#### [List of tasks]
**1)** According to the passage on Brexit and Welsh voters, why will the full force of Brexit hit Alyn and Deeside?
**2)** Please carry on the passage on Brexit and Welsh voters, picking up after its final sentence.

#### [Selected text]

┌──

However, Wyn Jones also warned “Welsh Labour has this impressive record of doing just enough to escape the clutches of its enemies.” While Tories remain far ahead of Labour, the main opposition party is narrowing the gap. Fact remains that if May does well in Wales, it would suggest she can win big in other parts of the country too.
Pressed up against the English border, the constituency of Alyn and Deeside relies on manufacturing. Tata Steel Ltd. employs more than 700 people in Shotton, while Airbus SE has 6,000 workers at a sprawling wing assembly plant at Broughton. Dependent as it is on the free movement of parts and workers across EU borders, the full force of Brexit will hit here.
The area has been represented in Parliament by Labour politician Mark Tami since 2001, and Cottrell thinks he “should be worried.”
“We’re in for quite choppy waters ahead, and I’m stressing to voters that I have that experience to get us through,” Tami said in an interview at the local Labour Club. He is taking the Conservative threat “very seriously.”
Up the road from Airbus, a shop called Charlotte James hires out elegant ladies’ gowns and hats for special occasions. Owner Debbie Kellett, 52, frets that Brexit will cost the area jobs and hurt her business.
While Labour says it’ll prioritize jobs and the economy in the Brexit negotiations, it’s the premier whom Kellett trusts.

└──

#### [Listed entries]
┌──

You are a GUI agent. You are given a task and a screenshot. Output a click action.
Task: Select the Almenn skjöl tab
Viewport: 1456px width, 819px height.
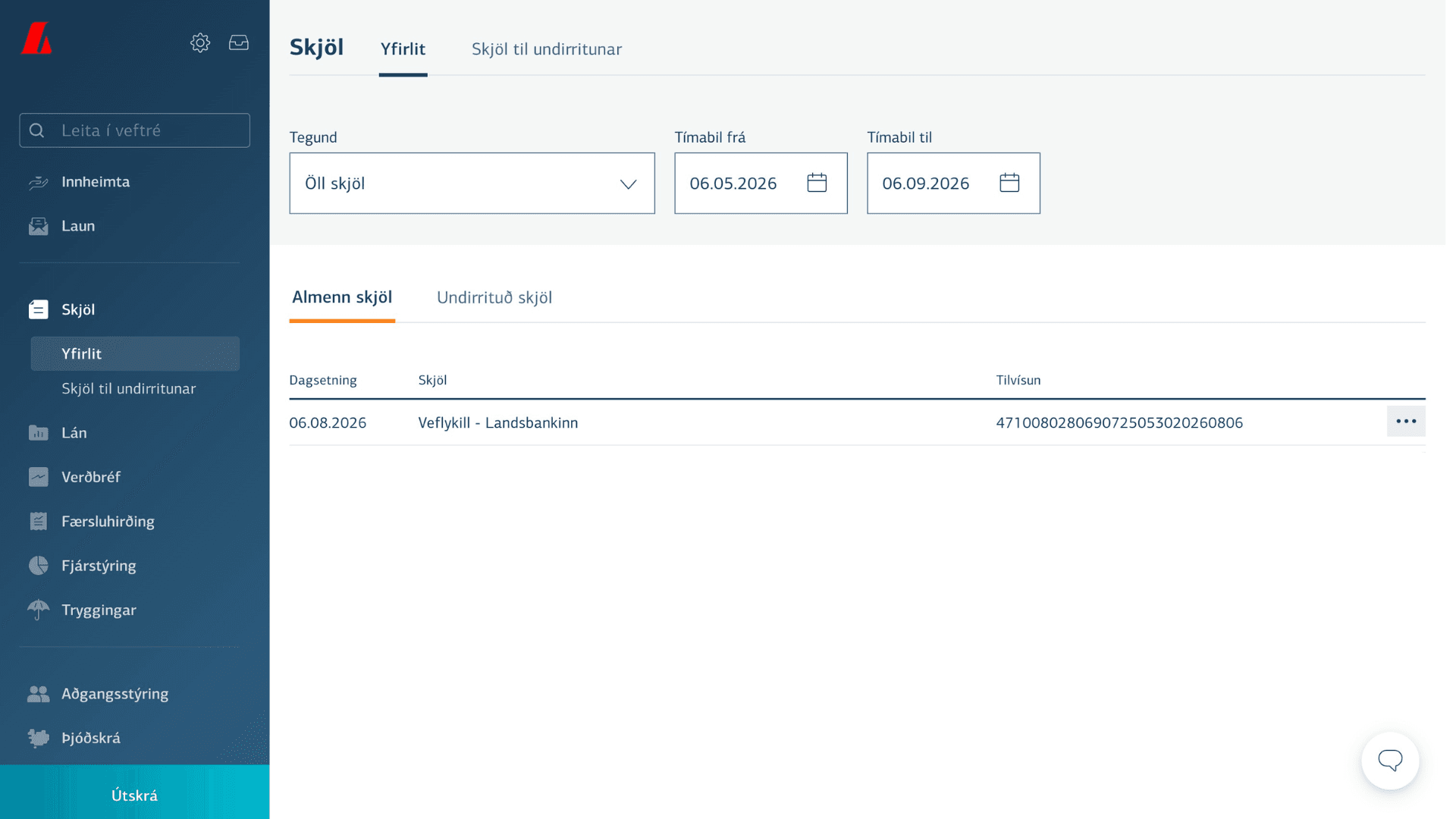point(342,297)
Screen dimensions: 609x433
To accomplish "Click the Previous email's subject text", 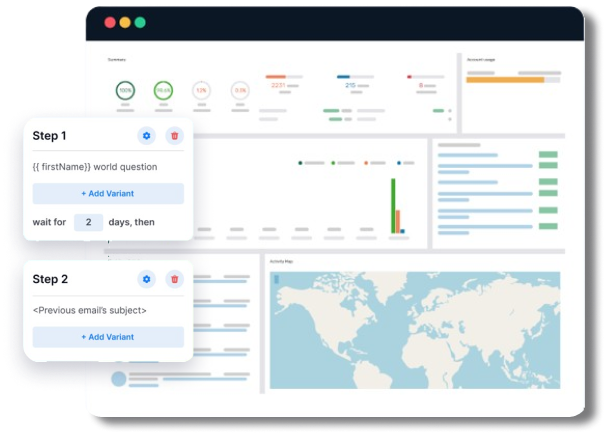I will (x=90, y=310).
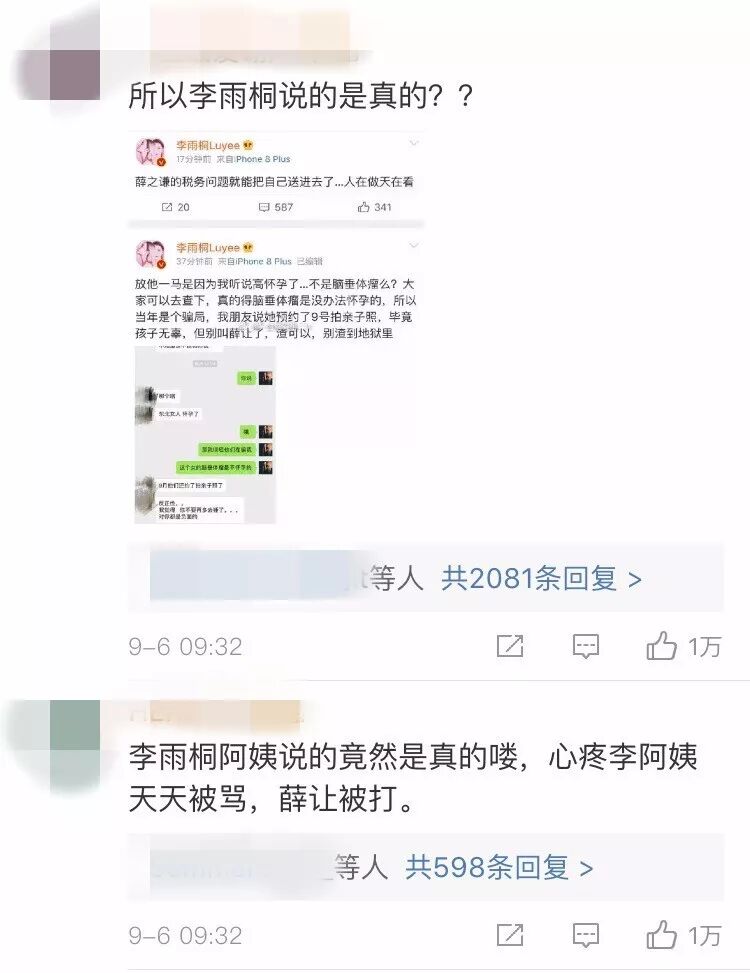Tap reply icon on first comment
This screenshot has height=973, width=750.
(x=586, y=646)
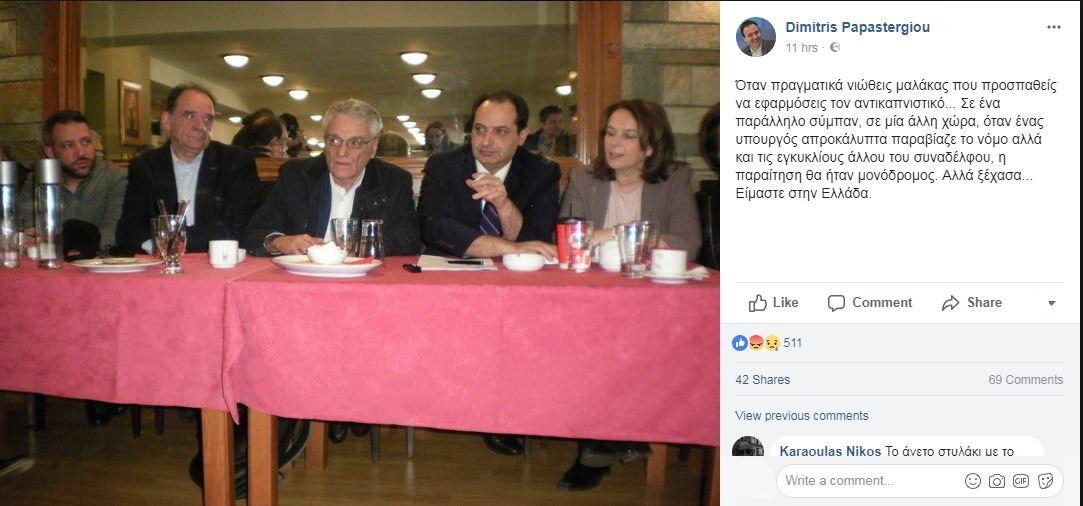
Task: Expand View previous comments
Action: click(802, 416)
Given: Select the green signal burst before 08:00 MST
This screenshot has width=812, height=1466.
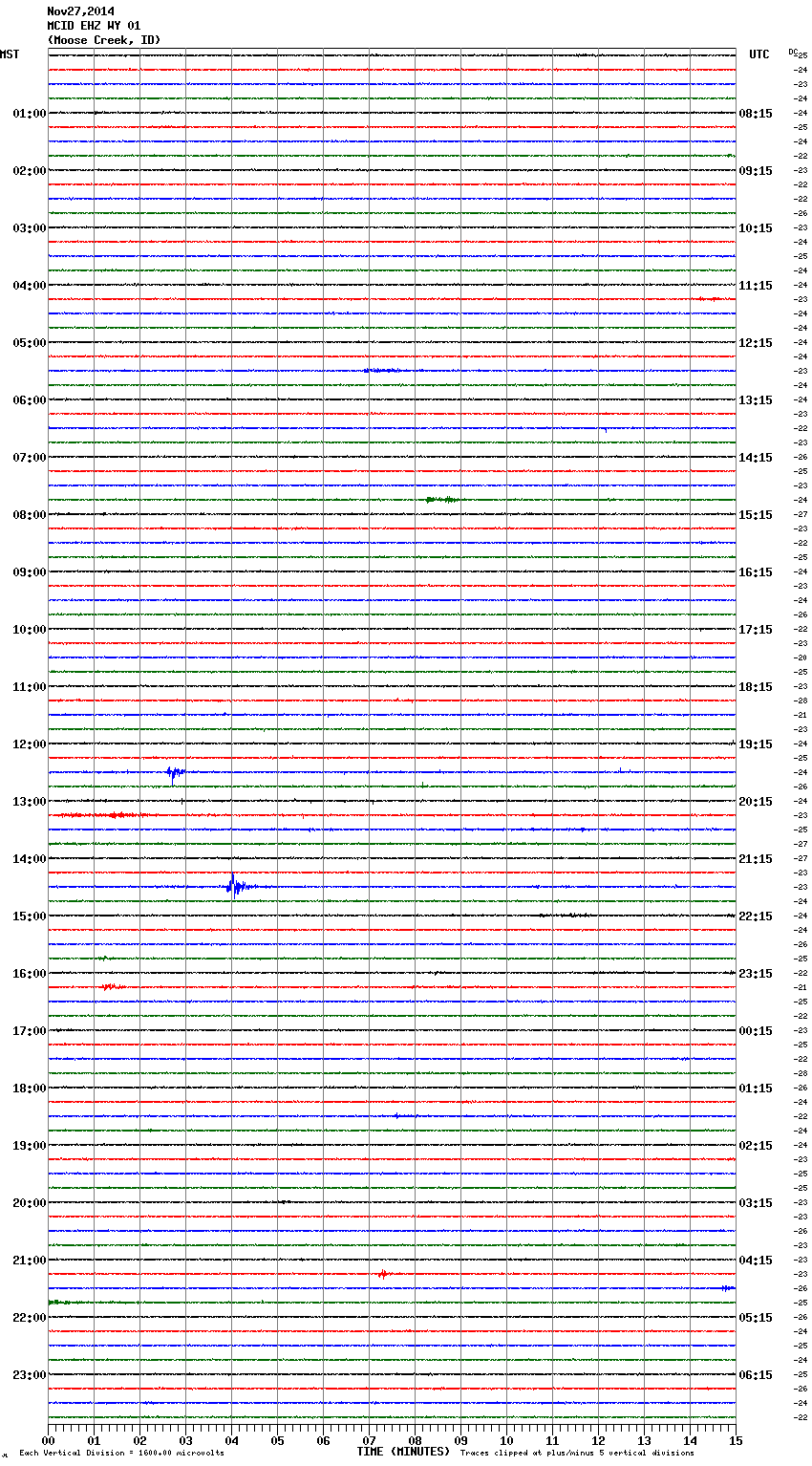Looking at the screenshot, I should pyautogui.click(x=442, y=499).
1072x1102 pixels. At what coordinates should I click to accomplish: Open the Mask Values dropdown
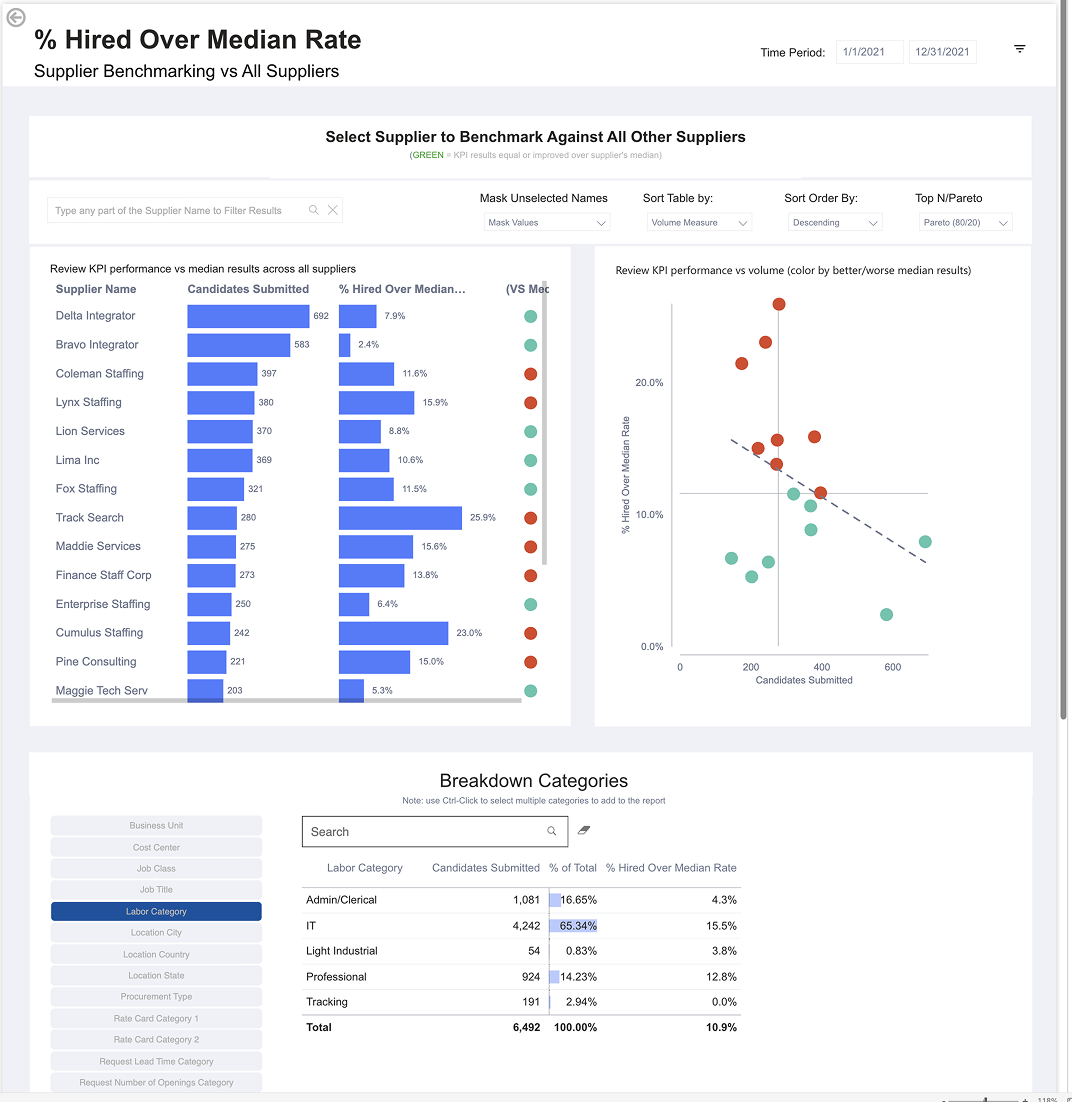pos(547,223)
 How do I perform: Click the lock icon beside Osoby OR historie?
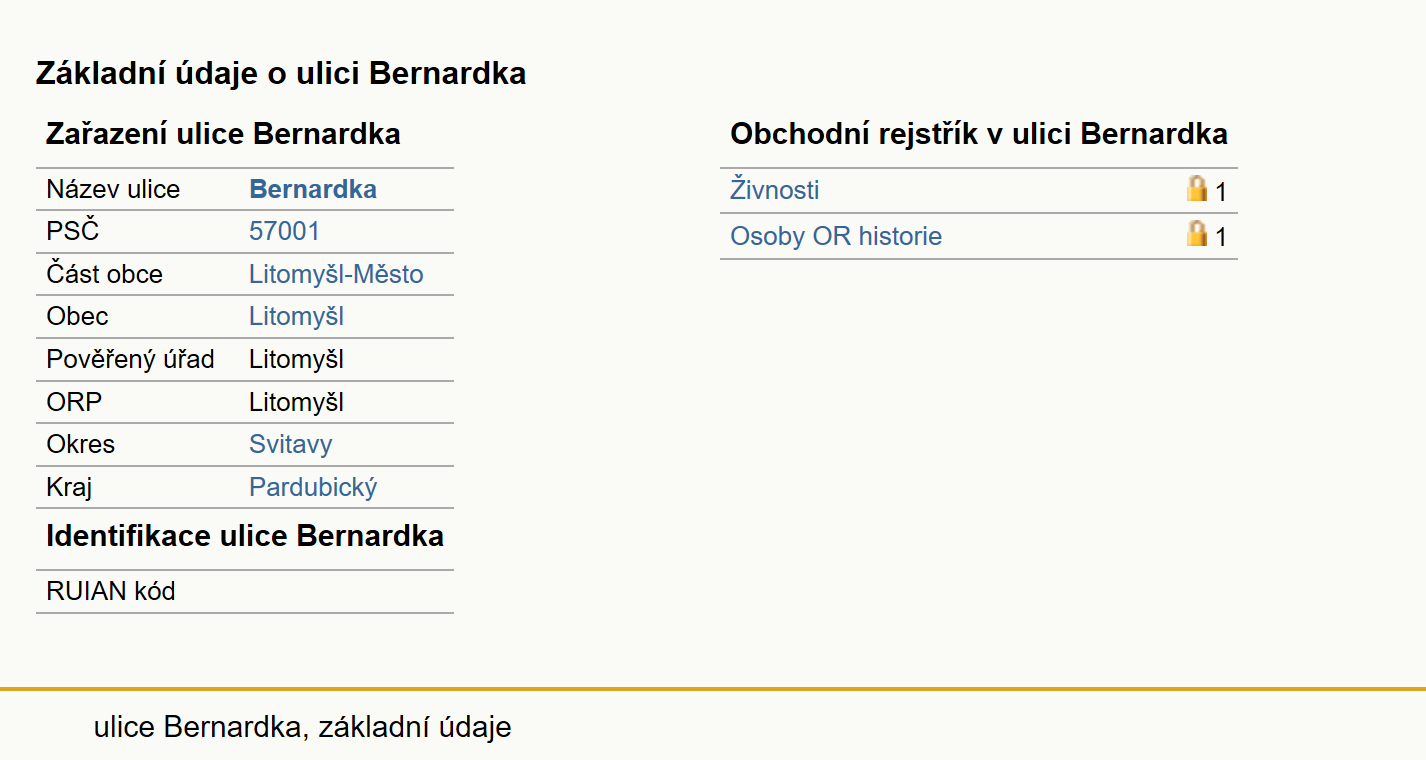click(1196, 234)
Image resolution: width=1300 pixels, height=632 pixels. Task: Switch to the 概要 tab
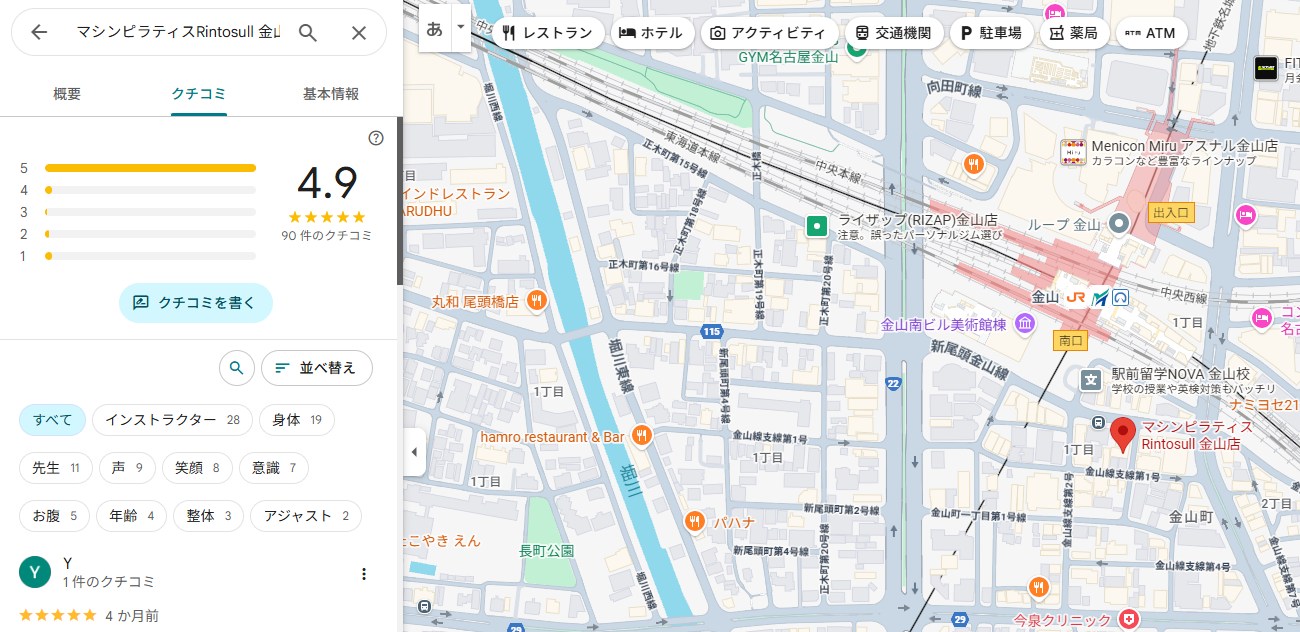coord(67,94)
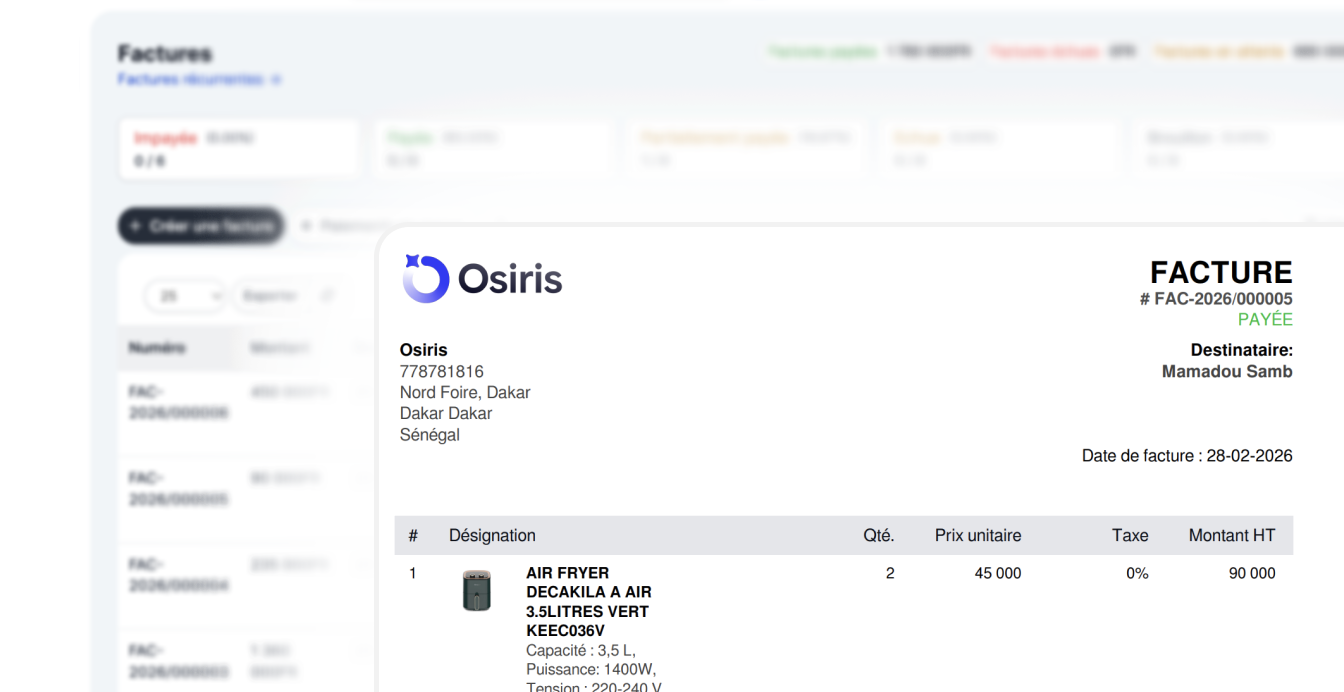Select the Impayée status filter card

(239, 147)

└──

#### [Expected responses]
**1)** Alyn and Deeside depends on the free movement of parts and workers across EU borders. That matters because the constituency relies on manufacturing, including Tata Steel's plant in Shotton and Airbus's wing assembly plant at Broughton.

**2)**
“Brexit is a disaster and I would rather it is in her hands because she’ll get the best deal possible,” Kellett said. “In the long run I think it’ll be bad for jobs at Airbus. In five to 10 years, if they’re thinking about expanding, or moving particular pieces of work, they’ll think twice before doing it here.”
The problem for lawmakers like Tami trying to hold on to their seats is that people are not looking at his track record as much as who is leading party. The prime minister is more popular than her Conservatives -- so much so that she is running her campaign under her personal brand -- while Labour leader Jeremy Corbyn rates worse than his party.
Locals believe May’s rhetoric that she provides “strong and stable leadership.” In interviews last week, voter after voter in this Labour stronghold brought up -- unprompted -- the contrast between May and Corbyn.
That means that places like Alyn and Deeside and neighboring Delyn and Wrexham could all fall to the Tories. In South Wales, all of Labour’s seats in Cardiff and Newport look “vulnerable,” according to Wyn Jones, who noted that the Tories are also "very keenly" targeting Bridgend, one of the earlier campaign stops for May and home to a Ford Motor Co. engine plant.
“I know that sense of disenchantment is particularly acute here in Wales,” May said during her visit. “It’s because the Labour party has taken people in Wales for granted for decades.”
For Ronald Young, a 68-year-old retired ambulance worker who’s switching from Labour, May is the “only sensible” party leader. Edna Jones, a chef, also plans to switch to the Tories because May is “a very strong woman who’s in touch with everyday people.”
“I don’t see how anyone could possibly vote for Corbyn –- he’s more an activist than a prime minister,” said Claire Power, a 43-year-old hairdresser, outside her home in Broughton. “You definitely feel safer with her leading the country.”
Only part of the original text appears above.